Dive Brief:
- LabCorp, the country's largest diagnostic company, will soon allow customers to order certain clinical tests without a doctor's order.
- Customers can go online to order and pay for cholesterol readings, thyroid tests and other bloodwork, visit a service center to get a blood draw, then view their results online. LabCorp did not reveal exactly which tests it will offer or what the service will consumers.
- LabCorp already does back-office lab work for other companies that allow patients to order tests without physician permission. "It's a growth opportunity for us," LabCorp CEO David King told Bloomberg. "It's something consumers increasingly want to have access to, and it's something we're doing already and our capabilities are being utilized without us getting the benefit from a branding perspective."
Dive Insight:
According to Bloomberg, LabCorp is exploring a partnership with a drugstore chain, something Quest Diagnostics tried and ultimately gave up. This raises the question of price point: Theranos offers an affordable diagnostic kit at some Walgreens locations that it says evaluates lipid panels, HIV status and more from just a few drops of blood. As Theranos gains a foothold, consumers are going to start balking at expensive lab tests.

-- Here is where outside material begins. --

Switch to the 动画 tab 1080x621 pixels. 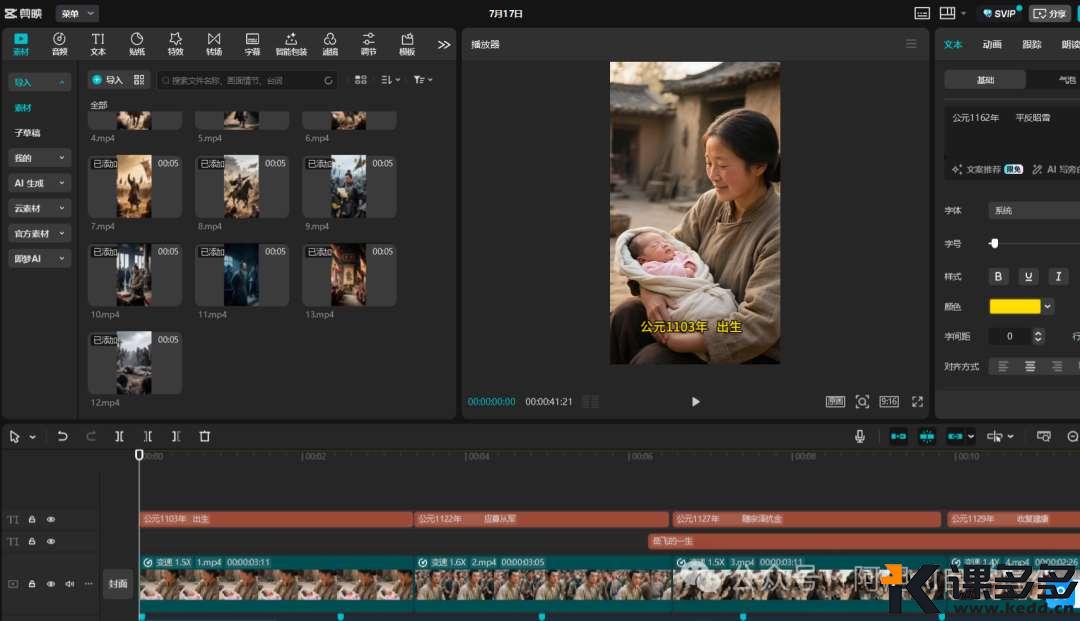coord(992,44)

Currently, ten states (including Arizona until July) allow consumers limited access to testing without a provider's authorization. Twenty-seven states plus D.C. allow consumers to order tests directly, and 13 states prohibit testing entirely without a physician order, according to Theranos.
Expect to hear more about this, as consumers start to demand more control over their health—and some providers hesitate. Mark Cuban recently fired off a Twitter missive stating that those that can afford it should get quarterly bloodwork to establish a "baseline of your own personal health." Industry experts shot back that such testing could produce dangerous outcomes for patients. "More testing leads to more false positives and incidental findings (abnormalities that don't pose a risk to your actual health)," wrote Charles Ornstein in ProPublica. "That leads to a higher probability of treatment. And treatment carries side effects."